Thank You Pete Carroll

Two minutes to go the length of field and win back-to-back Sup Bowls. I ask no one and everyone, “Can we really do it again? Can we take it the length of the field?!” “Yes,” I’m assured by some Hawk faithful. And then, sure enough, our offense starts clicking. The more pressure, the more better. Key third down completion. Circus catch for the ages. 2nd and goal on the 1 with enough time and timeouts to run it three times if necessary. Hell yes we can do it again. Just have Wilson keep it or feed the Beast. Either way back-to-back baby!

Wait! No, no, no! Shotgun formation? Are you kidding me?! What on earth are they thinking. “Get back under center!!!” Interception. Ballgame.

People start saying not very nice things about Seattle’s Offense Coordinator, Darrell Bevell, but as my brother-in-law convincingly pointed out to me, the head coach has to take charge in that situation. Pardon the blasphemy, but we also don’t know yet if #3 called an audible.

What to do now. Obviously we need Washington State’s congressional delegation to investigate and determine without a shadow of doubt who made the worst call in football history.
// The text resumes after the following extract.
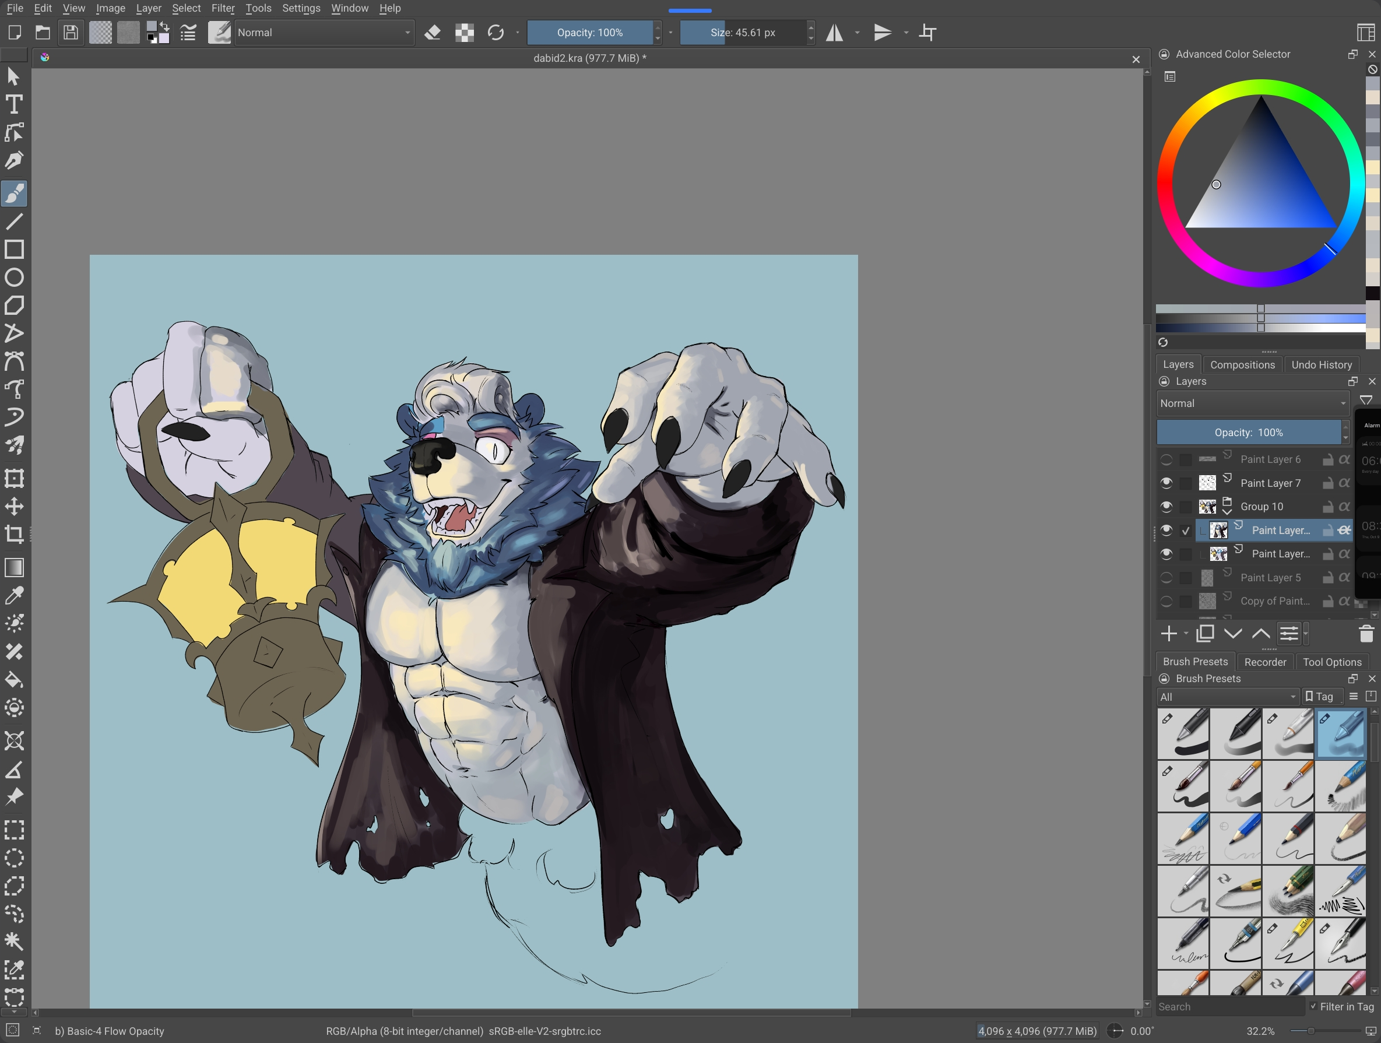Open brush preset tag All dropdown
Not just professional football history, but street, Pop Warner, high school, college, CFL.

If it was a Wilson audible we’ll keep paying him the same salary for another three years (saving the team about $75m). If it was Carroll, we’ll have to act swiftly to assure his safety. Meaning Witness Protection. If it was Bevell, we should still act swiftly to assure Carroll’s safety, since he should have taken charge of that call. Meaning again, Witness Protection. New name, identity, and location.
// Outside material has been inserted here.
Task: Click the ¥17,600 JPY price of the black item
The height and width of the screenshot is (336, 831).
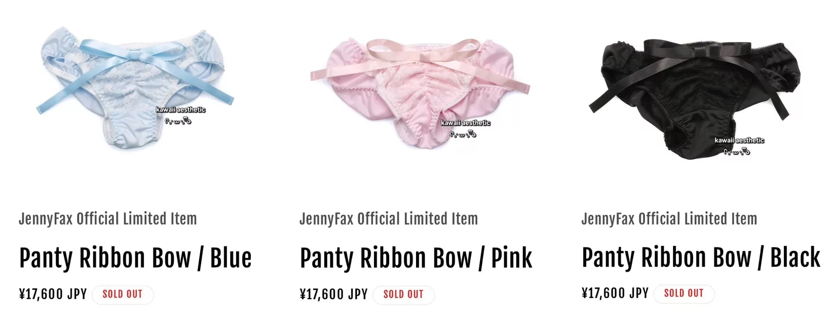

In actuality, Seahawk fans owe Pete Carroll a huge thank you because there’s no decision any of us can possibly make in 2015 that will be anywhere close to that bad. That is freeing! Here’s how things will most likely go down in my Post 2nd and 1 household. “I’m really, really sorry honey, even by my standards, I did something really stupid.” Then the sorrowful explanation. Then the Good Wife, “It’s okay, really, it’s not like you decided to throw on the goal line with Marshawn fucking Lynch in the backfield.”